▶ INSTRUCTIONS FOR THE TASK: Where the string "green" occurs in a line of the data below, that line should be copied.

___ PROVIDED INFORMATION ___

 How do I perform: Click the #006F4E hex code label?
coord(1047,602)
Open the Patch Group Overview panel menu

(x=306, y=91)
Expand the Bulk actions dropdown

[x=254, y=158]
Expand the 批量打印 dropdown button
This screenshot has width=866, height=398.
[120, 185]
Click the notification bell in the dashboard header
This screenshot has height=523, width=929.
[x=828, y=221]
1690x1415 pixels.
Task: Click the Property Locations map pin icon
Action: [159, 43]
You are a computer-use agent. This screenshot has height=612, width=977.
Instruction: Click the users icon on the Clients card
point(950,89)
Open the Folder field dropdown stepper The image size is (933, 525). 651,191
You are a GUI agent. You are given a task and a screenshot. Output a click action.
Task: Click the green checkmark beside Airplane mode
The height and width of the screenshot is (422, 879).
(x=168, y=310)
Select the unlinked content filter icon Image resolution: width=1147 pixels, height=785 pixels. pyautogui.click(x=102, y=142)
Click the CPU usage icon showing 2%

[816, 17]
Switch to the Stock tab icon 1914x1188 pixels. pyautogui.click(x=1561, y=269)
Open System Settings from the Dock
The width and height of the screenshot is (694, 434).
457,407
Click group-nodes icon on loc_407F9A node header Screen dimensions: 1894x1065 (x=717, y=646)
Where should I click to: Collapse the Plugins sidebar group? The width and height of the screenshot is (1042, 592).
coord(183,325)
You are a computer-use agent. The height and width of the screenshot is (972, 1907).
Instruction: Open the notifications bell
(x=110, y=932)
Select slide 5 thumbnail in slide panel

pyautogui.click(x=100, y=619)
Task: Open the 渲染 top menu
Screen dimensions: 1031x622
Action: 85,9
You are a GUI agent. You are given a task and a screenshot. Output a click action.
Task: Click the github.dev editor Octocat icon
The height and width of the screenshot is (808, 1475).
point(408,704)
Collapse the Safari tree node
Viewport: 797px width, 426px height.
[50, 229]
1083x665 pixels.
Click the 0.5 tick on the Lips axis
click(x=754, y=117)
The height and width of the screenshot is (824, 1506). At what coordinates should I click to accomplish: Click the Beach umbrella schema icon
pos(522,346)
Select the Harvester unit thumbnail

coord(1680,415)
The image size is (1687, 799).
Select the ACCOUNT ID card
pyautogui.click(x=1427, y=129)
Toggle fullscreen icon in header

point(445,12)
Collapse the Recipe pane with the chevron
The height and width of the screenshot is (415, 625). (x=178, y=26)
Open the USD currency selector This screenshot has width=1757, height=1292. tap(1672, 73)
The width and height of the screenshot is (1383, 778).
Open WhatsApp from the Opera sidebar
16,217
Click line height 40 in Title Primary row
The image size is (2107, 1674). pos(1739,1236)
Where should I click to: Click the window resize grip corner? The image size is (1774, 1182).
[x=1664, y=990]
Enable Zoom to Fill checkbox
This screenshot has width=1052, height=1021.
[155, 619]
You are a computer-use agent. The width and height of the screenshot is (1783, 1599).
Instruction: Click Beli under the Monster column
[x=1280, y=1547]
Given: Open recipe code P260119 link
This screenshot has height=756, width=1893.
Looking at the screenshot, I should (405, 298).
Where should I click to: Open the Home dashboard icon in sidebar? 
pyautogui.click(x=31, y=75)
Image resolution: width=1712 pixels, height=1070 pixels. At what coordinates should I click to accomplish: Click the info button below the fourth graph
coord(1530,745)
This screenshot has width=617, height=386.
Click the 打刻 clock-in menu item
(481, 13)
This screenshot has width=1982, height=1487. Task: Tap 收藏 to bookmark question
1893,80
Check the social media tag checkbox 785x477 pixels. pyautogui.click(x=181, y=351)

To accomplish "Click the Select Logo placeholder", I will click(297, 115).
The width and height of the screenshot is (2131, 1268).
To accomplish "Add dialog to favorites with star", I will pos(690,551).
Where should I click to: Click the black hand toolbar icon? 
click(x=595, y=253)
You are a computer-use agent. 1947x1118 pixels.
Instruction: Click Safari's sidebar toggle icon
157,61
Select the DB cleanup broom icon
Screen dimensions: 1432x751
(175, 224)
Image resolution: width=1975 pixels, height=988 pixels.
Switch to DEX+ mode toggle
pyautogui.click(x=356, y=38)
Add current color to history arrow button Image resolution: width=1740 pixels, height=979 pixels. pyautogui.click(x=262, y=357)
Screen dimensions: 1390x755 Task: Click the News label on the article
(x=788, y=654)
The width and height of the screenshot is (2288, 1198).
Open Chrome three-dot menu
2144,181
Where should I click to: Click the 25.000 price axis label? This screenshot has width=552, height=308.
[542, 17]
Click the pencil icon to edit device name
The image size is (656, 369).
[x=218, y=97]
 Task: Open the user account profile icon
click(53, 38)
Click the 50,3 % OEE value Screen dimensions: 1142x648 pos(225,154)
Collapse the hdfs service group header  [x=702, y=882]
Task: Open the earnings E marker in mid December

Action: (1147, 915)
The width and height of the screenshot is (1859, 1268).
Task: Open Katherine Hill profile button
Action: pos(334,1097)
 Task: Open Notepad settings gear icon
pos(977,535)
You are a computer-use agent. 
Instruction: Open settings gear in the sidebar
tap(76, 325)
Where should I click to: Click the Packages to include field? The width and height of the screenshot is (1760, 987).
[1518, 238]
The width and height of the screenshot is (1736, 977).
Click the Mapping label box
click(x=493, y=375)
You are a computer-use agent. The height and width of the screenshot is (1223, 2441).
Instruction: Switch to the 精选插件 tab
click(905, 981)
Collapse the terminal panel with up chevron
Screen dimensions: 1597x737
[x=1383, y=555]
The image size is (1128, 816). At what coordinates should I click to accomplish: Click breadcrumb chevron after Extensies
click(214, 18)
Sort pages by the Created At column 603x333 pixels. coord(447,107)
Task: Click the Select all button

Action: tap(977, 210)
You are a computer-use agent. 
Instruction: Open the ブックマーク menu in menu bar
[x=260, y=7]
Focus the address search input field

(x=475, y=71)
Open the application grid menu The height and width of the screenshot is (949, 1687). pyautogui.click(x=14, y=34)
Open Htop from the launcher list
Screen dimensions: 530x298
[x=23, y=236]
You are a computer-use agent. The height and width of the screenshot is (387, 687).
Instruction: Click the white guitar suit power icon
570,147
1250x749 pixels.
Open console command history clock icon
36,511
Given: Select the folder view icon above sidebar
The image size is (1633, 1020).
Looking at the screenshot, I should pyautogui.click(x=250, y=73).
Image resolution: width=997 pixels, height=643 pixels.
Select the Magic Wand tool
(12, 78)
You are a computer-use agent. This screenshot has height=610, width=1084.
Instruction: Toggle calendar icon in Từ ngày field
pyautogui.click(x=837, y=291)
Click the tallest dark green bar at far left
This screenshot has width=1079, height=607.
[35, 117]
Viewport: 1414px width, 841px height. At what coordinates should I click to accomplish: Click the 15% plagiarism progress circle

___

▶ ANSWER SPACE:
Task: Click the green checkmark beside Airplane mode
Click the tallest dark green bar at far left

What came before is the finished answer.